- [Exercise objective]: Begin at the line that holds "Click the 24.88 $ price cell" and copy each line exactly until the data below ends, including that last line but no pictures.

[Dataset entries]
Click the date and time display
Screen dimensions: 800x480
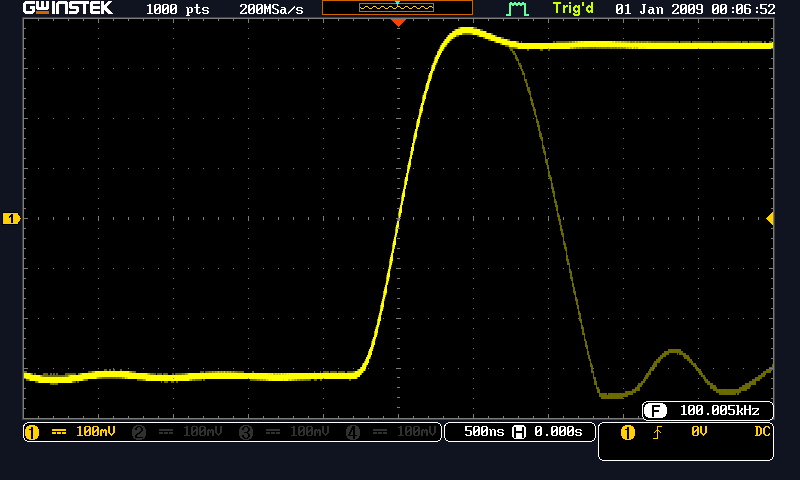tap(695, 9)
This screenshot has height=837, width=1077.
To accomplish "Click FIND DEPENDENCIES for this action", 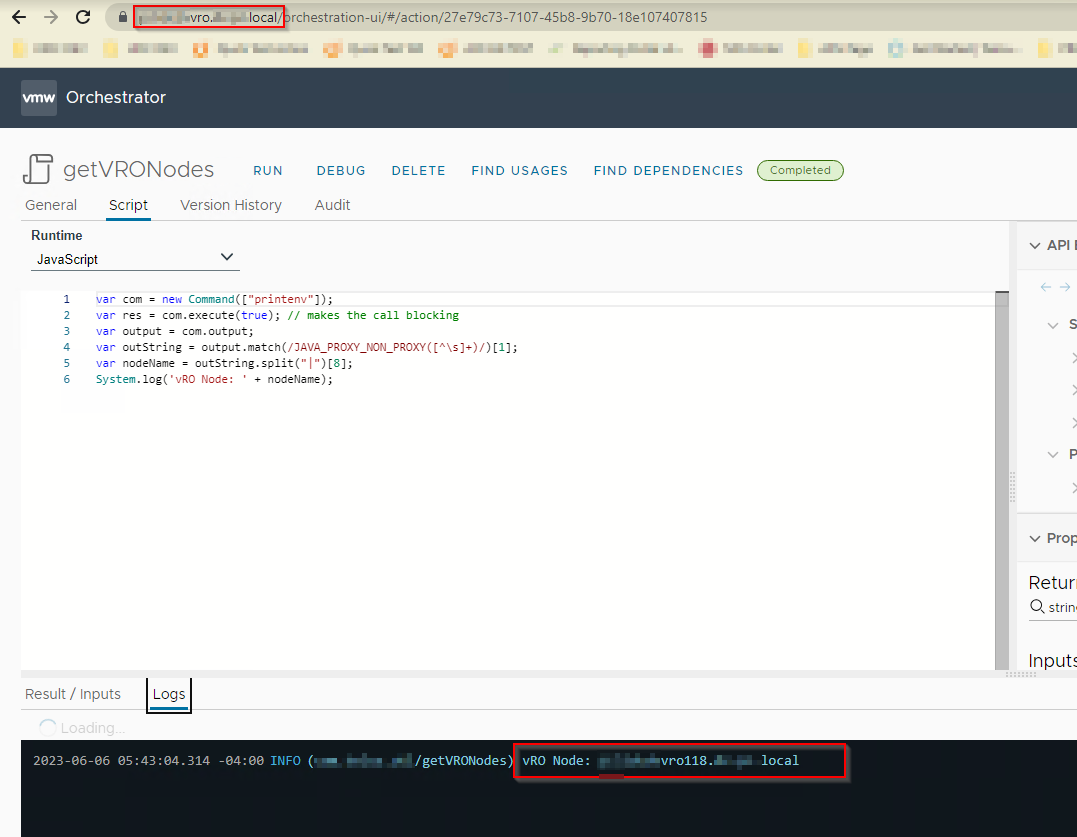I will point(668,170).

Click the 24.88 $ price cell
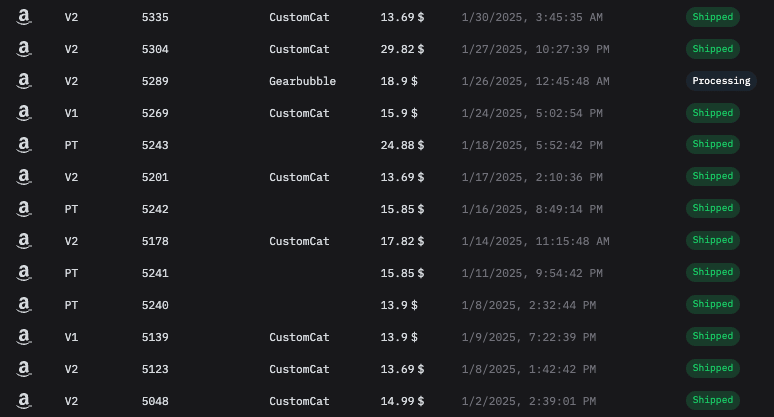click(402, 145)
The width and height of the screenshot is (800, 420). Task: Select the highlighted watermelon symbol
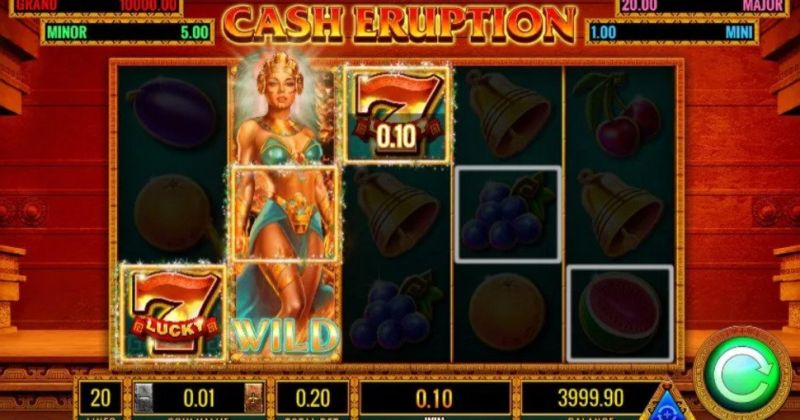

- [Task answer]:
Click the 24.88 $ price cell
click(402, 145)
The width and height of the screenshot is (800, 420). Task: Select the highlighted watermelon symbol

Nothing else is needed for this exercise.